Start of Source text

Last week’s shooting in Punaluu was an execution, Deputy Prosecutor Roy Kwon told a state judge Thursday after an Oahu grand jury returned a murder indictment against the accused shooter.
The indictment charges Ray Thomas Kekai Sheldon, 43, with second-degree murder and using a firearm to commit the crime in connection with the April 19 death of 31-year-old Hansen Apo.
Circuit Judge Shirley Kawamura confirmed Sheldon’s bail at $1 million.
Kwon told Kawamura that Sheldon fired three to five warning shots from a pistol into the air as Apo was driving at him. Sheldon then went into his home, retrieved an AR-15 assault rifle and, as Apo exited his vehicle, “began unloading rounds into the decedent. After the decedent fell from a number of rounds, the defendant then went up to the decedent, stood over him and essentially executed him with further rounds.”
The Honolulu medical examiner’s office said it has not completed the autopsy and declined to release the cause of death.

End of Source text

Work task:
Answer from the news report above:
1. How old was Hansen Apo?
2. At what amount was Sheldon's bail confirmed?
3. What weapon did Sheldon retrieve from his home?

Start of Material provided

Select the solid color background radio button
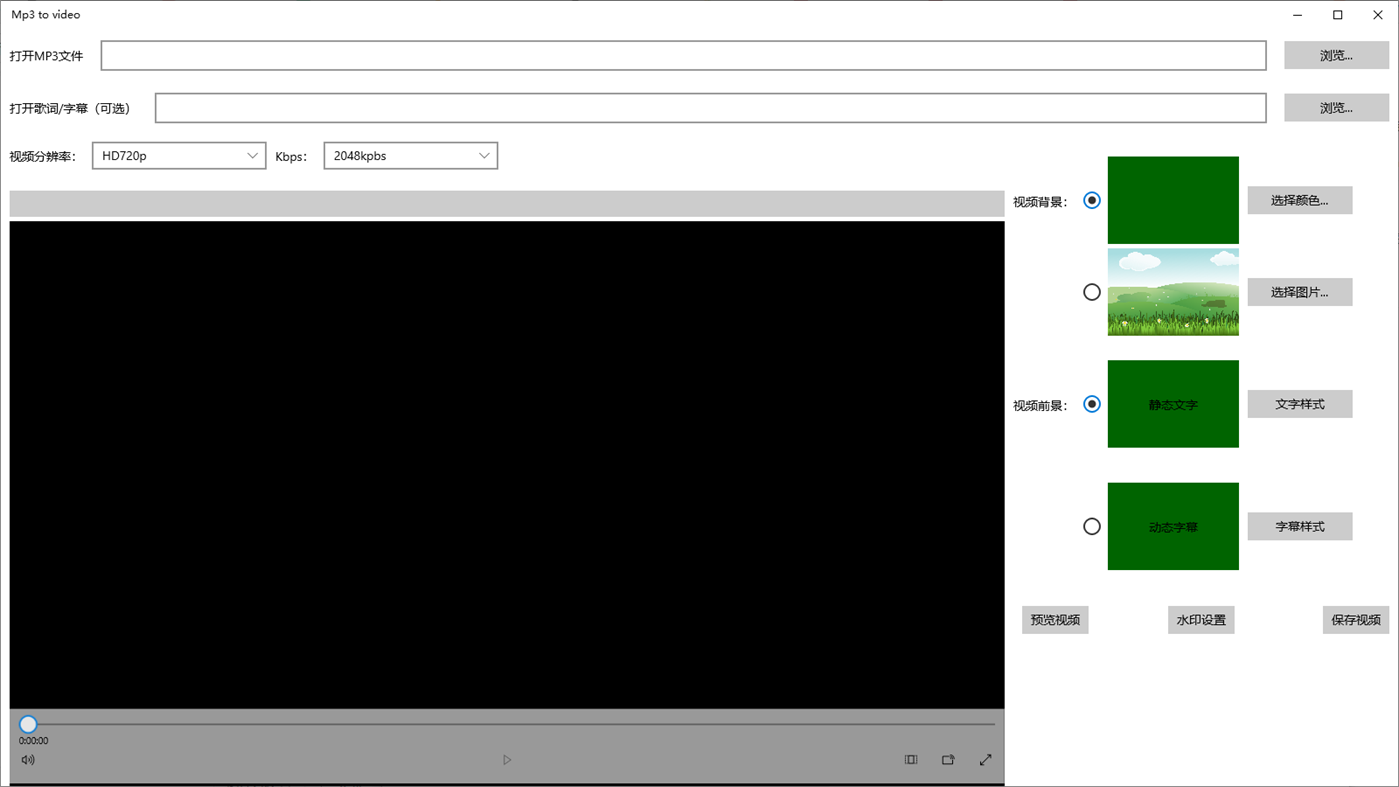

End of Material provided

Answer area:
1. 31 years old.
2. $1 million.
3. An AR-15 assault rifle.